*EXERCISE*
Please copy each line below that contains the string "computer".
○ ○ ○
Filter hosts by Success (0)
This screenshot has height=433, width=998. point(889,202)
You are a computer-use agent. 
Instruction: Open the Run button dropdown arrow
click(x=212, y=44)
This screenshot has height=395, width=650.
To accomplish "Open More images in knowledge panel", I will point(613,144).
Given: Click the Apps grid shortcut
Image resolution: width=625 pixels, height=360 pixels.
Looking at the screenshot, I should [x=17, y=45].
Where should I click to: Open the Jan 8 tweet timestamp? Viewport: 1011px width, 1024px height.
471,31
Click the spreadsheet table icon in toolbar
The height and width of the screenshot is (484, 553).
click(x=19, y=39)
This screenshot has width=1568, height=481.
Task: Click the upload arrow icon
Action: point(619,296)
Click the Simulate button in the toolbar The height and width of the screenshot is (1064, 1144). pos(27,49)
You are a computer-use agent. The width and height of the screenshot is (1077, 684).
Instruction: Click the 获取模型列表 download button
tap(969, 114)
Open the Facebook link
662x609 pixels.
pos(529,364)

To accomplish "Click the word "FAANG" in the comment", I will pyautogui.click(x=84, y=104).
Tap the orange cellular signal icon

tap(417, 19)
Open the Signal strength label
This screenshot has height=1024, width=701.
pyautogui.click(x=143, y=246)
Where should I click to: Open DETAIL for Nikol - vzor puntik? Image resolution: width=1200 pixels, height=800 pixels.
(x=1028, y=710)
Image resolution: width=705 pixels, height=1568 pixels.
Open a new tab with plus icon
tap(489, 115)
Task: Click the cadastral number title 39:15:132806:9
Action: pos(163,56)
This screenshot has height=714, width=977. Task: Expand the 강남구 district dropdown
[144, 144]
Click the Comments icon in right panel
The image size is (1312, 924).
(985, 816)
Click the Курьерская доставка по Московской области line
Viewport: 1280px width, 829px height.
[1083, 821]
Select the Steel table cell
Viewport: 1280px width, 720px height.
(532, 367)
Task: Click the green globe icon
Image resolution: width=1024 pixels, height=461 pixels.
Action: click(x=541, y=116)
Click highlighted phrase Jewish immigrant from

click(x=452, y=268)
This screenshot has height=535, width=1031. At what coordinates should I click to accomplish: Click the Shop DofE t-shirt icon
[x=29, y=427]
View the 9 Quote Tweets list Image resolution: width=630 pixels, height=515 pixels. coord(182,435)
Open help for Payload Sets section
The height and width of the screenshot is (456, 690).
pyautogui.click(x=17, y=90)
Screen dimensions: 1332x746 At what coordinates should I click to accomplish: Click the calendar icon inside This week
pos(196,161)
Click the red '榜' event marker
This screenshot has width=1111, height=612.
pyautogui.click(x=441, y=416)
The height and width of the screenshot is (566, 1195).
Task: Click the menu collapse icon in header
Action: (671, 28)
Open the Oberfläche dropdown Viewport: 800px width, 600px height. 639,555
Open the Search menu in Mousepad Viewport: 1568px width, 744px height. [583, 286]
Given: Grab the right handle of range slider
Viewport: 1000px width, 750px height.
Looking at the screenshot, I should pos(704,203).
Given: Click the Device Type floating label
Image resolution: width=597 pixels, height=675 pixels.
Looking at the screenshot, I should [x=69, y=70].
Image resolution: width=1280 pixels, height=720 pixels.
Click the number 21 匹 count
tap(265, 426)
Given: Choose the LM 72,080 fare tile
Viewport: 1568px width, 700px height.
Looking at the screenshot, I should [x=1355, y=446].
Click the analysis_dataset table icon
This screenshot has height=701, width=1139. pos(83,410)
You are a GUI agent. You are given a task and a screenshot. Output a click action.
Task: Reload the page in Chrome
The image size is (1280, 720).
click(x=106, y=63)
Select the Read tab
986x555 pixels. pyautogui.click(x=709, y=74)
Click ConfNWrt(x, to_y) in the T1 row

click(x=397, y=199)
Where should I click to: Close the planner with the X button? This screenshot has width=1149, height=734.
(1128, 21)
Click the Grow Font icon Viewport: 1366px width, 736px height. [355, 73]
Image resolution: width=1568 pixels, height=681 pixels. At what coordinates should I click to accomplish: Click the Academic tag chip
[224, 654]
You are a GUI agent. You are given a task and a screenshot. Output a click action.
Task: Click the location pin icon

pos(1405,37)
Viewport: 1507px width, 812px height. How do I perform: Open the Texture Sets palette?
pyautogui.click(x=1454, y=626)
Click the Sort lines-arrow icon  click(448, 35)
○ ○ ○
*PROBLEM SOLUTION*
You are a computer-use agent. 
You are a computer-use agent. The width and height of the screenshot is (1077, 684).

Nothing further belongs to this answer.